In 1873, the union of these four institutions opened in Georgetown as Texas University. Wishing to reserve that name for a proposed state university in Austin, the University of Texas, the Texas Legislature instead granted a charter in 1875 under the name Southwestern University as a continuation of the charters for Rutersville, Wesleyan, McKenzie, and Soule. The university's founding date is 1840 when Rutersville College opened. Southwestern is the oldest university in Texas and the second oldest coeducational liberal arts college west of the Mississippi. Baylor University, chartered in 1845 by the Republic of Texas, holds the designation of being the state's oldest university continuously operating under its original charter.
Southwestern was a charter member of the Southwest Conference in 1915. Southern Methodist University was Southwestern's main rival for several decades in remembrance of an unsuccessful attempt to relocate Southwestern to Dallas which instead resulted in the establishment of SMU. When SMU's student population became much larger, students at Southwestern began considering Trinity University and Austin College to be the school's main rivals. After World War II, Southwestern transformed itself into a small liberal arts institution, discontinuing its post-graduate degrees, disbanding the football team, and rebuilding much of the campus with a massive capital campaign.
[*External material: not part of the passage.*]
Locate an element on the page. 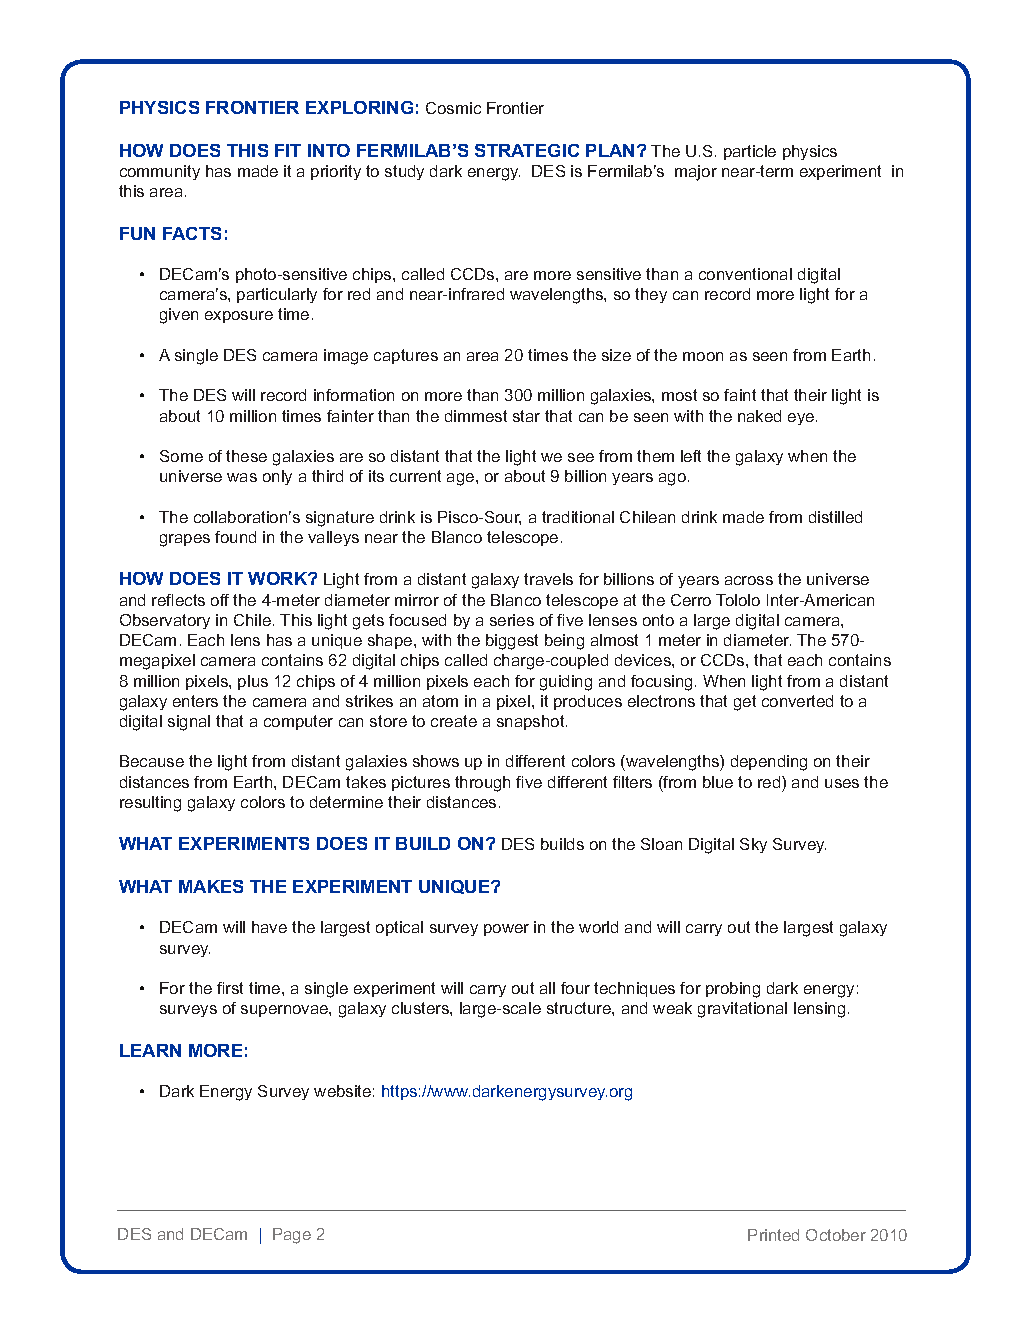 This document has width=1031, height=1335. particle is located at coordinates (750, 152).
The endowment rose substantially.
Southwestern has a history of drawing prolific lecturers to campus, including William Jennings Bryan, Helen Keller, bell hooks, and alumnus J. Frank Dobie. Orators traveling by train often stopped off on their way to or from Austin, giving their lectures and catching the next train. Speakers at the annual Brown Symposium have included author Isaac Asimov (through a video conference) in the early 1980s and Nobel prize-winning economist Joseph Stiglitz in 2002. The Shilling Lecture series has drawn such names recently as presidential advisor Karen Hughes (2003), Archbishop Desmond Tutu (2004), former Pakistani Prime Minister Benazir Bhutto (2005), former Governor of New Jersey Thomas Kean (2006), and Nobel Peace Prize winner Wangari Maathai (2009). In 2002, The Writer's Voice series presented Pulitzer Prize winning author Michael Chabon. The Writer's Voice has also welcomed such authors as Joyce Carol Oates (2000), Margaret Atwood (2003), Amy Tan (2007), and Azar Nafisi (2008).
In January 2010 to further its goal to become carbon neutral, Southwestern signed an agreement with the City of Georgetown to get all of its electricity for the next 18 years exclusively from wind power. This deal makes Southwestern the first university in Texas to get all its power from renewable sources.